What is required:
The lines below are to be quoted exactly, from the first through the one that contains "410x670 pixels.".

Start of Given information

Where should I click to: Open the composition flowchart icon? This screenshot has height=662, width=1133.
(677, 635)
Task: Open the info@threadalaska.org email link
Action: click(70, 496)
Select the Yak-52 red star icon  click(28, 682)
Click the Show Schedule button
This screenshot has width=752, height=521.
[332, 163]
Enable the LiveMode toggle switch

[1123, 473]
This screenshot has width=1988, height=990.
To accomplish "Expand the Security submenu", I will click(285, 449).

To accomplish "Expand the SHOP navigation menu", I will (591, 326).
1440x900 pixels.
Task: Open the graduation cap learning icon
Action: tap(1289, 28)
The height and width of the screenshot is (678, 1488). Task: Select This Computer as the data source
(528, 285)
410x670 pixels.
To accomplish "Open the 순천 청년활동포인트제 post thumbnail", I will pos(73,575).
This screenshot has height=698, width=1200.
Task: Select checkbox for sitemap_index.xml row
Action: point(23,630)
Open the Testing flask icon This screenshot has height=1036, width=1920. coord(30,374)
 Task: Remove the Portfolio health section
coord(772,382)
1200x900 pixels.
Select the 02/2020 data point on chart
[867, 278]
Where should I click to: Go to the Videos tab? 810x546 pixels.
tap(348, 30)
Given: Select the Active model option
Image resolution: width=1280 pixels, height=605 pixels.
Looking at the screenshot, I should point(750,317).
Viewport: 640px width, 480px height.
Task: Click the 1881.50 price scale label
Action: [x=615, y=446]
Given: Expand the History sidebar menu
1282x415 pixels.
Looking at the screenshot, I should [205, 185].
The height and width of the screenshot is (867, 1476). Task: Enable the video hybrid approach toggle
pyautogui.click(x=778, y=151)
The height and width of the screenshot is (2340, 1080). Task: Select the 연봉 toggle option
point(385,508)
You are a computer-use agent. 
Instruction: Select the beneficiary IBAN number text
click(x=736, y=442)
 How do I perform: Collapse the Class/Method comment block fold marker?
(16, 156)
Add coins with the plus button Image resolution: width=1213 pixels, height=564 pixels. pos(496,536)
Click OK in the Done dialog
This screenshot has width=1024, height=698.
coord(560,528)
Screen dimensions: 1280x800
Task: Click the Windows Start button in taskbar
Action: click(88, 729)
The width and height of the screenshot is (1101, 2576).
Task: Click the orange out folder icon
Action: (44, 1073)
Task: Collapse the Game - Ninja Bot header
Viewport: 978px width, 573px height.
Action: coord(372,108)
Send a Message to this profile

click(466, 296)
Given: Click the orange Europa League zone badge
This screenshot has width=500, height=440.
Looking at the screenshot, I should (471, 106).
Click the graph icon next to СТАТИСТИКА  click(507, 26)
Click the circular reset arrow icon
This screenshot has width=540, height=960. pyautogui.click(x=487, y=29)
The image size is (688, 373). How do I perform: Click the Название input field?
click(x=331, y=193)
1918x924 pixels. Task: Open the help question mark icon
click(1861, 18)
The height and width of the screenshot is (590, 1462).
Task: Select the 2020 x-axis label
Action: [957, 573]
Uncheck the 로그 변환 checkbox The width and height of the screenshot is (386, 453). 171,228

End of Given information

Finished task:
Where should I click to: Open the composition flowchart icon? This screenshot has height=662, width=1133.
(677, 635)
Task: Open the info@threadalaska.org email link
Action: click(70, 496)
Select the Yak-52 red star icon  click(28, 682)
Click the Show Schedule button
This screenshot has width=752, height=521.
[332, 163]
Enable the LiveMode toggle switch

[1123, 473]
This screenshot has width=1988, height=990.
To accomplish "Expand the Security submenu", I will click(285, 449).

To accomplish "Expand the SHOP navigation menu", I will (591, 326).
1440x900 pixels.
Task: Open the graduation cap learning icon
Action: tap(1289, 28)
The height and width of the screenshot is (678, 1488). Task: Select This Computer as the data source
(528, 285)
410x670 pixels.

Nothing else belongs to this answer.